It’s ok if you don’t agree with me, but…

I think prostitution should be legalized.

I know. It’s not a popular view among Christians, and I promise it’s not an opinion I whip out for fun in social gatherings. But somebody challenged me on this once a couple of years ago and the more I think about it, the more I tend to agree. Not because I think prostitution is a fabulous and moral career move, but because to me the greater good is to protect the safety of all people… even people whose choices I don’t agree with.

Most prostitutes don’t report violence because they could be jailed for their own criminal activities. So essentially the whole population is vulnerable, and everybody knows it, and nobody cares.
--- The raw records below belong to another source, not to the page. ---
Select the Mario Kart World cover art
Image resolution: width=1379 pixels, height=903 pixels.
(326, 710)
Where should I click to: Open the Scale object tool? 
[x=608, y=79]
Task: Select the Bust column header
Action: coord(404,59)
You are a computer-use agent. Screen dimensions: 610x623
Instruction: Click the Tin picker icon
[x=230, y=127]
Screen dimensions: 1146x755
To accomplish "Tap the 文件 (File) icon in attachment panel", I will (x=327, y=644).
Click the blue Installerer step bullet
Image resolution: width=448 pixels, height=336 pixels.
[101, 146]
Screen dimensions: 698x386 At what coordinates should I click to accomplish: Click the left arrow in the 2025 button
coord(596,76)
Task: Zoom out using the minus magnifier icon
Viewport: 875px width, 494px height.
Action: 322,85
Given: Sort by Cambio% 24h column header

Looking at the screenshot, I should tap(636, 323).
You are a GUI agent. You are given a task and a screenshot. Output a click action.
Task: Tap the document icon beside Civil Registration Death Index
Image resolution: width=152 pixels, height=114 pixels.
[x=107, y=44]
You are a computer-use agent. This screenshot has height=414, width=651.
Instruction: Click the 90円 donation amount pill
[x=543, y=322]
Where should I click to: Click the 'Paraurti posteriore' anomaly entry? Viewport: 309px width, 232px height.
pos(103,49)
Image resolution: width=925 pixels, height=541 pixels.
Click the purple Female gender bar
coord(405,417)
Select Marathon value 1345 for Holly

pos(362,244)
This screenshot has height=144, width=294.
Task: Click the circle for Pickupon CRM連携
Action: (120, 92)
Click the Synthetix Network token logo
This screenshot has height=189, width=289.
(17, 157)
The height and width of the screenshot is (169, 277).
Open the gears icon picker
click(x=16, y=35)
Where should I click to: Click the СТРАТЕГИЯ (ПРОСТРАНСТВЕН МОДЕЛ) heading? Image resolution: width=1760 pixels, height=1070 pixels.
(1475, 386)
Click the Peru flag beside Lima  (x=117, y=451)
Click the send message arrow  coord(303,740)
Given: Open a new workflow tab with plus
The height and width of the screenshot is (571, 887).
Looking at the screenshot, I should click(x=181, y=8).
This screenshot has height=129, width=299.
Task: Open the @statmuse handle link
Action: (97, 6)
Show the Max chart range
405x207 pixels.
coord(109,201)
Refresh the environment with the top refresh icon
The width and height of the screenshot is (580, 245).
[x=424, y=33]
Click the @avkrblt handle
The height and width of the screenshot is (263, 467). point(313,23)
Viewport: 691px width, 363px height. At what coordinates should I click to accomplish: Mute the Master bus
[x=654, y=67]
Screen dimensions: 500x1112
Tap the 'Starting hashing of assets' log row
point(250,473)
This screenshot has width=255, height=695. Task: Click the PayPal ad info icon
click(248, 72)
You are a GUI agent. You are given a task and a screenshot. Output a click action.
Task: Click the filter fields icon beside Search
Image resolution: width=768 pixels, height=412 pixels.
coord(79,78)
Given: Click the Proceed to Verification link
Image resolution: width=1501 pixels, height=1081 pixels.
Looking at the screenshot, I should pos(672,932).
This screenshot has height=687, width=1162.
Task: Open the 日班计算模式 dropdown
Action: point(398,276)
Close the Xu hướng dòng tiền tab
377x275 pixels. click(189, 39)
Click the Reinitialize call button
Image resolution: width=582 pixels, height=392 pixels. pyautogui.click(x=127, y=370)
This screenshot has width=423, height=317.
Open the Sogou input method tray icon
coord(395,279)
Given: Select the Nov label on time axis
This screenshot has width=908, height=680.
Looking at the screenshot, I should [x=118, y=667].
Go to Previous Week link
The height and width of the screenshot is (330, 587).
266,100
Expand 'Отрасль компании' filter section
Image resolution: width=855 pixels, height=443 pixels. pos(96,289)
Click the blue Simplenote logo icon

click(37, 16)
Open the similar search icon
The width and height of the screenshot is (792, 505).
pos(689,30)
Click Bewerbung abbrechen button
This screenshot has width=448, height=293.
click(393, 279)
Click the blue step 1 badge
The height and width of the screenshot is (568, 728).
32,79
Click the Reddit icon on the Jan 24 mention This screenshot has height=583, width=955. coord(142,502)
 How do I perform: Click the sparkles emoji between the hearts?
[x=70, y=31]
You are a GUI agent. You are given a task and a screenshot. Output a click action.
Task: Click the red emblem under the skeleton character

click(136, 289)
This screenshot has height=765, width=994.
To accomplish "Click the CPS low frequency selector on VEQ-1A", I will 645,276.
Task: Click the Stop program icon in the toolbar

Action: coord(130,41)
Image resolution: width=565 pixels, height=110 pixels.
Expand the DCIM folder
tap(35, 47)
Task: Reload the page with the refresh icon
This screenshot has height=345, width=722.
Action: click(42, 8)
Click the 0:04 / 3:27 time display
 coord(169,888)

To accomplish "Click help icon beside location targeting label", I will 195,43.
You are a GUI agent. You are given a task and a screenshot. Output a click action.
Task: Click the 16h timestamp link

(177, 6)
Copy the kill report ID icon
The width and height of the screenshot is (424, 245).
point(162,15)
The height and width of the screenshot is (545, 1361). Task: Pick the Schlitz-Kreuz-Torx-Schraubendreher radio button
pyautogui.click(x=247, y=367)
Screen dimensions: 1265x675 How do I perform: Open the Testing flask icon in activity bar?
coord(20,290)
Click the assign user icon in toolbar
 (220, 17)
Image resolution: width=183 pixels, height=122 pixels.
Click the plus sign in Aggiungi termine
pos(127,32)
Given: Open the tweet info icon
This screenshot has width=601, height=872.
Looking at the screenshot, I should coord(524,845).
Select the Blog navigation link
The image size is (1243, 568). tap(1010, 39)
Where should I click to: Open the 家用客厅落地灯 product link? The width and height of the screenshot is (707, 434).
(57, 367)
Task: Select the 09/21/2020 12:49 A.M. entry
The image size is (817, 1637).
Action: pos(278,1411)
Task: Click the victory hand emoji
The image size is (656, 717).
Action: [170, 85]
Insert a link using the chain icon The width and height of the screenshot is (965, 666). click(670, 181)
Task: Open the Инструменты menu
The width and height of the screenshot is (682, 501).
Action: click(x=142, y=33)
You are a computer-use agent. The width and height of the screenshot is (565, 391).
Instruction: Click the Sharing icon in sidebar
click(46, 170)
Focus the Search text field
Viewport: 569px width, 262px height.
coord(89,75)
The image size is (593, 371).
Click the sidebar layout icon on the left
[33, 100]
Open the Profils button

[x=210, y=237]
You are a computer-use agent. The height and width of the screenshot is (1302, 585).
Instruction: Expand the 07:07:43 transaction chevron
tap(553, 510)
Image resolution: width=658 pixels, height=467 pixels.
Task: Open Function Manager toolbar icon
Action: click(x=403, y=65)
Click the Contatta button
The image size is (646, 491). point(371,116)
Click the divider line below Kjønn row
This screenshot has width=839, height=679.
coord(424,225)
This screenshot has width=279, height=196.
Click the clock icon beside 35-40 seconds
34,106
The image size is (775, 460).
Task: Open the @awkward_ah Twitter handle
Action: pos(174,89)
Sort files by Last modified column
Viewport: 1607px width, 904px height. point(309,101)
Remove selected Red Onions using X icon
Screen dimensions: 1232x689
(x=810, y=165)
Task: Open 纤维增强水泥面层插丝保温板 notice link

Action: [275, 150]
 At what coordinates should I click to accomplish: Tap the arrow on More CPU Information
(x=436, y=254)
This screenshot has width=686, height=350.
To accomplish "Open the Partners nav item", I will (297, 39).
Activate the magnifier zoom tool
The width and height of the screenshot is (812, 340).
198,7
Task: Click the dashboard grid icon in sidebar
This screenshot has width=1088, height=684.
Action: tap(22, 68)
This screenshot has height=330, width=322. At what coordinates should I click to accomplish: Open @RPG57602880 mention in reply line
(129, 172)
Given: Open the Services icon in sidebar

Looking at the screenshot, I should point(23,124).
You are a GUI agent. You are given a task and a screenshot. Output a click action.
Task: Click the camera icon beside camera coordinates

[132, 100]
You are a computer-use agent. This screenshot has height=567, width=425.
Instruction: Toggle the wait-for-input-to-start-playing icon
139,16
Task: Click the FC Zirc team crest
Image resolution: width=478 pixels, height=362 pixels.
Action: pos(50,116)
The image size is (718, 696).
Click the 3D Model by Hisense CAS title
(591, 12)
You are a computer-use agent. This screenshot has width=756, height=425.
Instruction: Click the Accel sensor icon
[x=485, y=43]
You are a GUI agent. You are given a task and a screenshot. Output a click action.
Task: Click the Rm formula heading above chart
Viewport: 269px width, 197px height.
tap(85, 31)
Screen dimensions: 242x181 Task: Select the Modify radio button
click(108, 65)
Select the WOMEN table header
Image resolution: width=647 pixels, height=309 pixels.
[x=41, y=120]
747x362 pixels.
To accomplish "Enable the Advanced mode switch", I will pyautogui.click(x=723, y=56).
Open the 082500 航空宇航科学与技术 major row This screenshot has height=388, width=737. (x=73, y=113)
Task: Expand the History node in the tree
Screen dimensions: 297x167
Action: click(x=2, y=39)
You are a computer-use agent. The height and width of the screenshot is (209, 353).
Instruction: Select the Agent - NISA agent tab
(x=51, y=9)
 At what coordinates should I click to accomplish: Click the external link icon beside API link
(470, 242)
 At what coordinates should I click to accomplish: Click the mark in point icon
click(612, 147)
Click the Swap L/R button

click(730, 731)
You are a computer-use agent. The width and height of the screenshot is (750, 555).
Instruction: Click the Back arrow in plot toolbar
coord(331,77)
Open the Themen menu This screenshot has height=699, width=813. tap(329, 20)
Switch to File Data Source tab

Ok, and there’s also the fact that 90% of the arrests made for prostitution are the workers, while only 10% are the clients. So we criminalize the workers and not the people who employ them? That sounds… fair.

That’s basically my reasoning.

Anyway, the only reason I mention it is because I got involved in a discussion today with a woman who thinks it’s important that prostitution remains illegal so that prostitutes will have to sit and “think about” how awful they are every time they’re arrested.

Seriously.

When I disagreed, she asked me—wait for it—IF I HAD EVER “SOLD MY BODY FOR SEX.” Because, clearly, the only interests worth protecting are your own.

And I’m only telling you this now because she was clearly upset and I didn’t want to be a total jerk, but you have to know it took every ounce of self-control not to smile and say all chipper:

Well, how do you think I got pregnant?!

Just for the fun of seeing her response.

But I didn’t. I said I was sorry it was so upsetting to her, and that I took issue with her statement because I find it similarly upsetting how little people seem to care about the safety of other women. And then we stopped talking about it.

So to recap: no brownie points for me today, but I’m pretty sure the total suppression of snark isn’t good for a person’s health either, so I guess it was a win some/lose some sort of day.

SIGH.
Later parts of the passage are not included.